Mack 0.7.0: A Significant Update to A Powerful Ruby Web App Framework for Distributed Apps
We first covered Mack in April, when I billed it as a "fast, best of the rest, Web app framework." Mack, a Ruby-based Web application framework, developed by a team led by Mark Bates, has continued to grow over the past several months and today announced a significant release, Mack 0.7.0.
Mack is a unique Ruby Web app framework due to its heavy focus on reusability across multiple applications. Mack supports distributed objects - yes, between multiple applications, distributed views and layouts, and even distributed routing (all of your Mack apps can be aware of each other's routing). Mack has a Google group for discussion purposes, and Mark has put together a great screencast demonstrating how to create a simple application with the framework.
I caught up with developer Mark Bates to ask a few questions about the framework:
Why would you recommend someone try Mack over the alternatives (Merb, Rails, Ramaze, Sinatra, etc.)?
Mark Bates: I would recommend that people try a lot of different frameworks before they decide which one to go with - that's what I did. I tried over a dozen frameworks back in January 2008 when we decided to move away from Rails. None of them were right for the problems we had to solve. If you're looking for a framework that is simple, fast, easy to use, and yet powerful, than Mack might be right for you.
Mack has a large focus on giving developers the tools to build SOA, distributed, and portal-like applications. Mack is easily extensible and easy to configure to suite your projects. The core of Mack is small and lightweight. The mack-more series of gems allows people to pull in the extras that absolutely need.
What are the new features in Mack 0.7.0?
The two biggest features in 0.7.0 would have to be Distributed Objects and Distributed Views/Layouts, which round out the three big distributed features, along with distributed routes. These features are what really set Mack aside from all the other frameworks out there right now. Using the power of Rinda we're able to have a bunch of Mack applications talking seamlessly together with almost zero configuration.
In addition to the new distributed features, we've added a ton of helpers, including a whole suite of form helpers, Transactional support for tests using Active Record, DataMapper was already supported. Great improvements to the mack-data_factory content generating system, including a ton of new content types. A whole slew of bug fixes, and general overall improvements. A bunch of new generators and enhancements to existing ones.
What have you learned / discovered in the process of developing Mack?

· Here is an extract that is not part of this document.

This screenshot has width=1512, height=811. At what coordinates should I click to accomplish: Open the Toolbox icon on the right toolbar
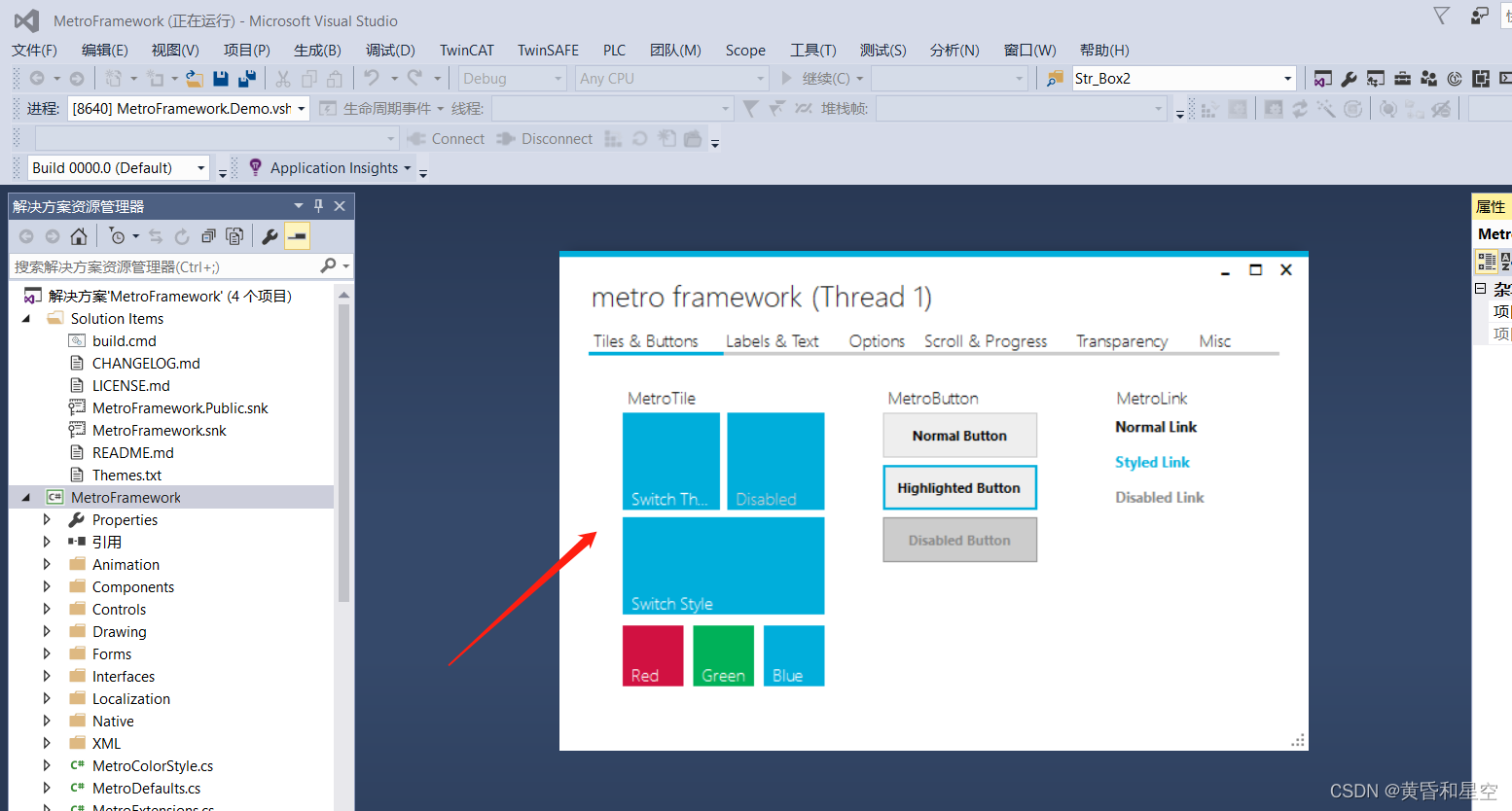(1402, 79)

One of the biggest things that I've learned since I've started developing Mack is that I truly believe in the KISS philosophy, Keep It Simple Stupid, and that it is the only way to code. One of big frustrations I've had with other frameworks, and one in particular, has been that if you crack open the source code to try and track down a bug it's nearly impossible. There are just thousands of lines of code, and eight levels of redirection before you find the things you're looking for. When I talk to people who want to commit that's the first thing I tell them, keep it simple. I want people to be able to open the source and be able to very quickly follow it through. Keeping things simple also has other side effects, apart from readability. It helps keep things fast, and helps keeps the bugs to a minimum.
Is deploying Mack applications as easy as Rails or Merb apps?
Since Mack is a Rack application at heart, it deploys with Phusion Passenger with just a simple config.ru file that Passenger requires. If you're using Thin, there's a Mack adapter built in, so it's very easy to deploy with a Thin cluster. Mackwiki.com (a new Mack-based wiki) is hosted using a cluster of 3 Thin servers behind Nginx. Again, KISS, is evident here. I want Mack apps to be easy to deploy. I've fought through some tough deployments with other frameworks, and I don't want other people to have to go through that.